En el cristianismo existen los diez mandamientos, también la historia cuenta que los judíos ofendieron diez veces a Dios en el desierto, los budistas hablan de sus diez puntos de perfección, y desde el 11 de junio del 2017 el deporte ya puede contar historias de los diez de Rafa Nadal.

Los diez de Nadal son los títulos conseguidos en el torneo más grande sobre superficie de tierra, Roland Garros. Algo único. Historia viva en el tenis, escrita por un deportista que no solo despierta admiración por su extraordinario juego, sino también por su humildad, algo que ha contribuido decisivamente en su espíritu de superación para levantarse de tantas lesiones y para decir “no” a los que muchas veces lo habían enterrado.

Una lección exquisita

Nadal levantó por primera vez la copa de los mosqueteros en el 2005 y la ha vuelto a conquistar tras dos años sin hacerlo. Su décima copa dirá que la ganó besando la perfección, que venció abrazándose al que es quizás el mejor momento de su carrera.

Buscaba el manacorí algo insuperable y lo hizo con una exhibición tremenda, una lección exquisita de tenis ante un Stan Wawrinka, un rival potente, pero que en la final no tuvo opción alguna de inquietar a un Nadal tan inmenso como monumental, tan eterno como ilimitado.

En la final, Nadal pareció ese trabajador que acude a su oficina cada día con la cara de domingo porque le gusta su profesión. En la pista fue un tenista que se divertía, mientras Wawrinka tenía cara de tragedia, tanto, que ya a mitad del segundo set y después de cambiar de raqueta no soportó el castigo y la rompió, producto de la desesperación.

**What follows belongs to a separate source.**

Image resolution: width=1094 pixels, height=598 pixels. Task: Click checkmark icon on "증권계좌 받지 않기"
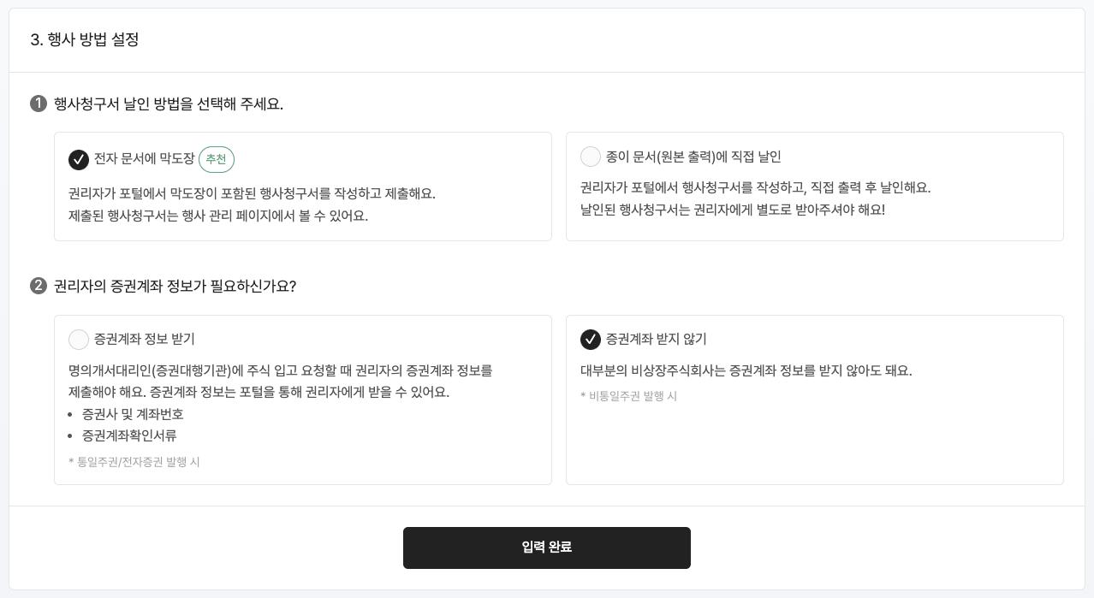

Fue una exhibición sin fisuras, perfecta, ideal para frustrar a cualquier adversario, y a este no le regaló nada. Ni un centímetro de esa pista que para Nadal es su patio, donde no parece humano, sino más bien un marciano. Brutal.

Un tirachinas

La bola de Nadal en esta final botaba al otro lado de la pista como un tirachinas. Camino de convertirse en la leyenda más grande del tenis sobre tierra, la bola de Nadal parecía cantar, mientras que la de Wawrinka lloraba.

Con el saque, con el resto, con la derecha, con el revés cruzado, con el revés paralelo, en la red, en el fondo, con golpes cortos, con tiros largos y profundos. Atacando o defendiendo. Wawrinka se arrastraba por la pista. No podía con el monstruo, con la fiera que campaba por la central de Roland Garros como si jugara, en el sentido más infantil de la palabra.

Merecedor de una estatua

Nadal volvió a lanzarse a esa tierra rojiza tras ver como el último golpe de Wawrinka se quedaba en la red. "Monsieur", lo llamaran los franceses. “Bravo Nadal” se podía leer en la pancarta que levantó la grada central, que la misma organización había preparado para celebrar sus diez títulos. Rafa lloró de emoción. Tardará mucho tiempo en verse a otro grande como él, otro que gane diez torneos de Montecarlo, diez en Barcelona y, especialmente, diez en Roland Garros.

Los franceses, rendidos a la proeza de Nadal, ya han anunciado que le levantaran un monumento en las instalaciones de Roland Garros, algo que era exclusivo de los legendarios mosqueteros Jean Borotra, René Lacoste, Henri Cochet y Jacques Brugnon.